Нурин так и поступил.
— Довольно разговоров, садитесь писать, Киреев! — распорядился Пальмин.
Дверь редакторского кабинета приоткрылась, и послышался голос Наумова, уже знакомый Степану грудной голос:
— Пальмин, почему о Ллойде написал Нурин, а не Киреев?.. Киреев уже пришел?.. Зайдите ко мне, товарищ.

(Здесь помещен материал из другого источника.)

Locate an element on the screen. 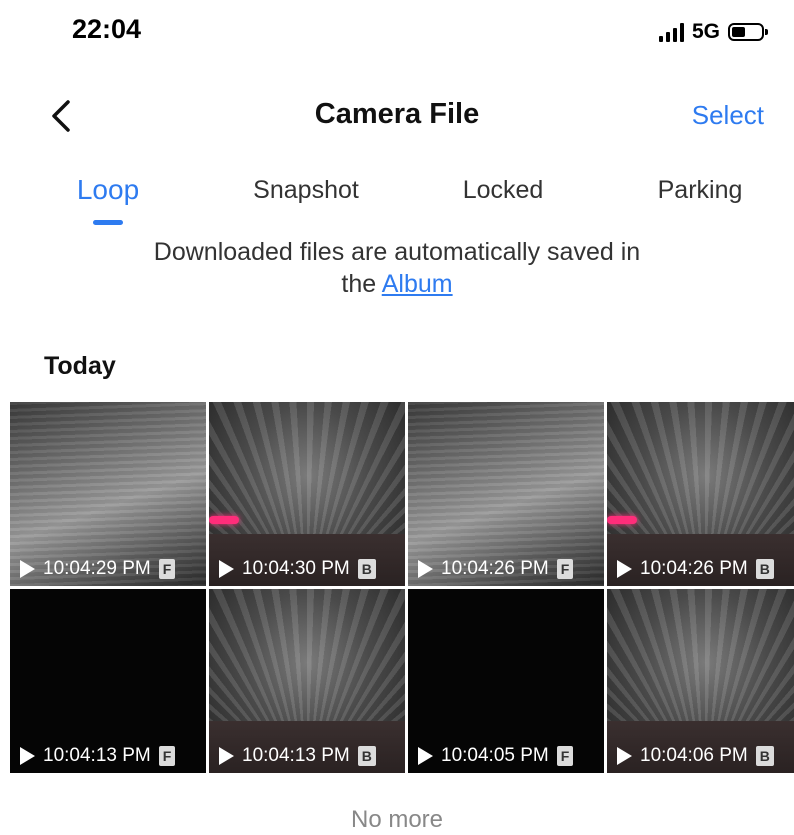 The image size is (794, 835). signal-icon is located at coordinates (671, 32).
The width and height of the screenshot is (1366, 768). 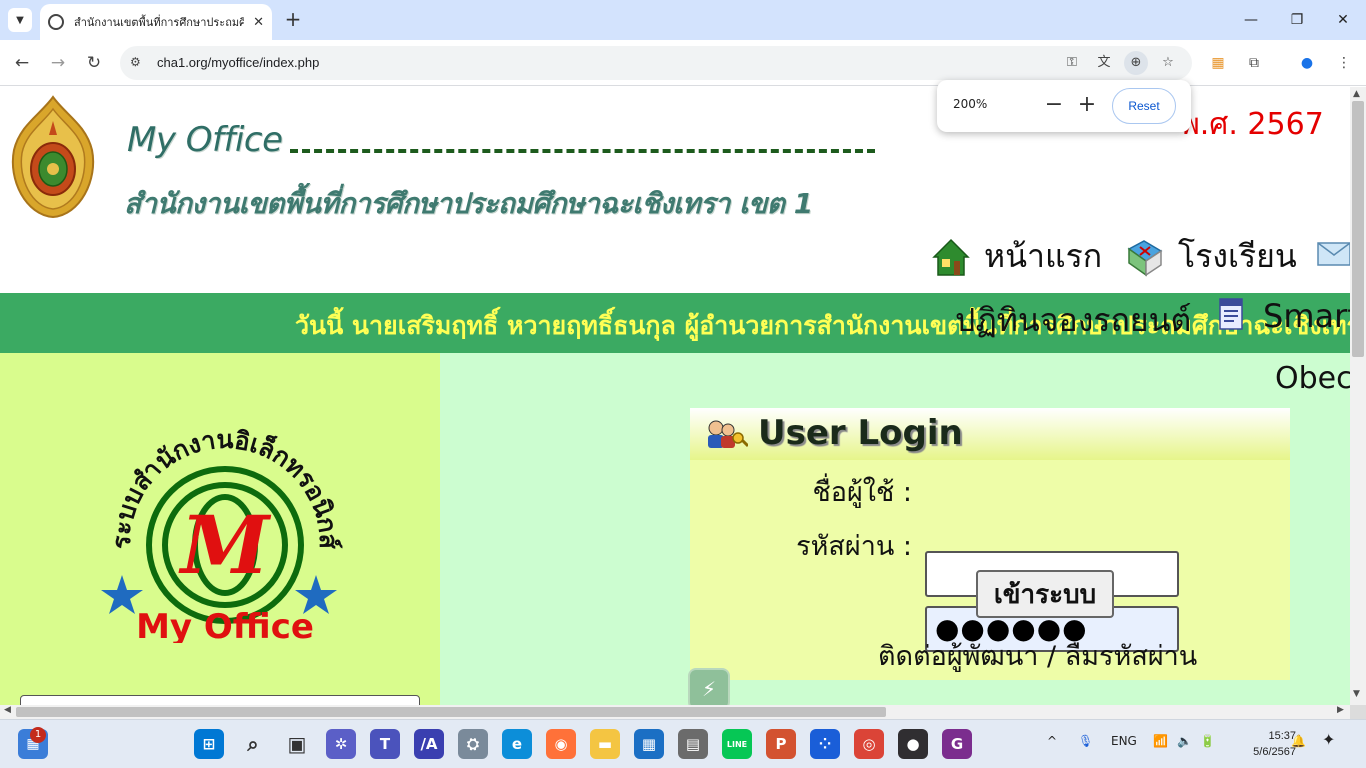 I want to click on extension-app-icon: ▦, so click(x=1218, y=63).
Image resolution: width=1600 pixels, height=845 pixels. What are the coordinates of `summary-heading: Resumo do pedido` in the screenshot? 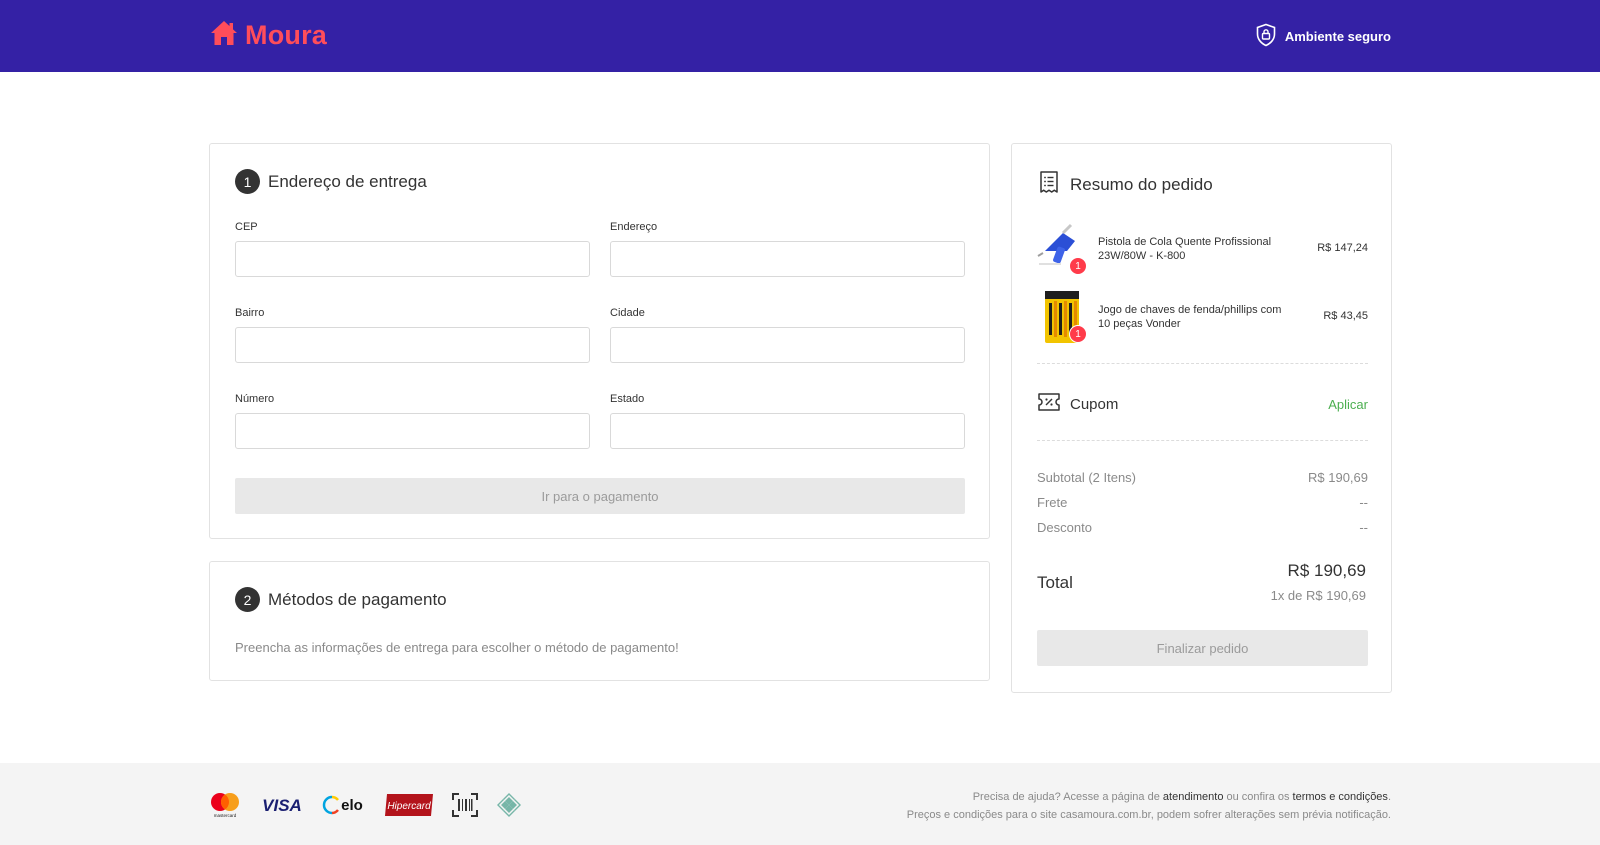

«Готовься, пачкун!» — подумал о себе Степан; взглянул на Одуванчика и увидел, что тот встревожен; медная ручка на двери редакторского кабинета показалась ледяной.
— Садитесь, — сказал Наумов,
— Нет, я был в окрисполкоме, у Шмырева.
— Тем более странно. — Наумов отложил гранки, открыв свое лицо, бледное и удлиненное русой бородкой, снял пенсне и безулыбчиво, требовательно посмотрел на Степана. — Прозевали?
— Прозевал… если хотите, — согласился Степан, глотнув воздуху.
— Если я хочу! — раздраженно повторил его слова Наумов. — Я хочу только, чтобы вы знали, что происходит в учреждениях, которые вам поручены. Как вы могли пропивать такой материал? Ведь не иголка же… Шмырев вам ничего не сказал об итальянцах?
— Он при мне говорил о них с Пеклевиным, а я… не обратил внимания. Не умею собирать репортаж — вот и все. Сам виноват… — признался Степан, опустив голову. — Что ж, выгоняйте…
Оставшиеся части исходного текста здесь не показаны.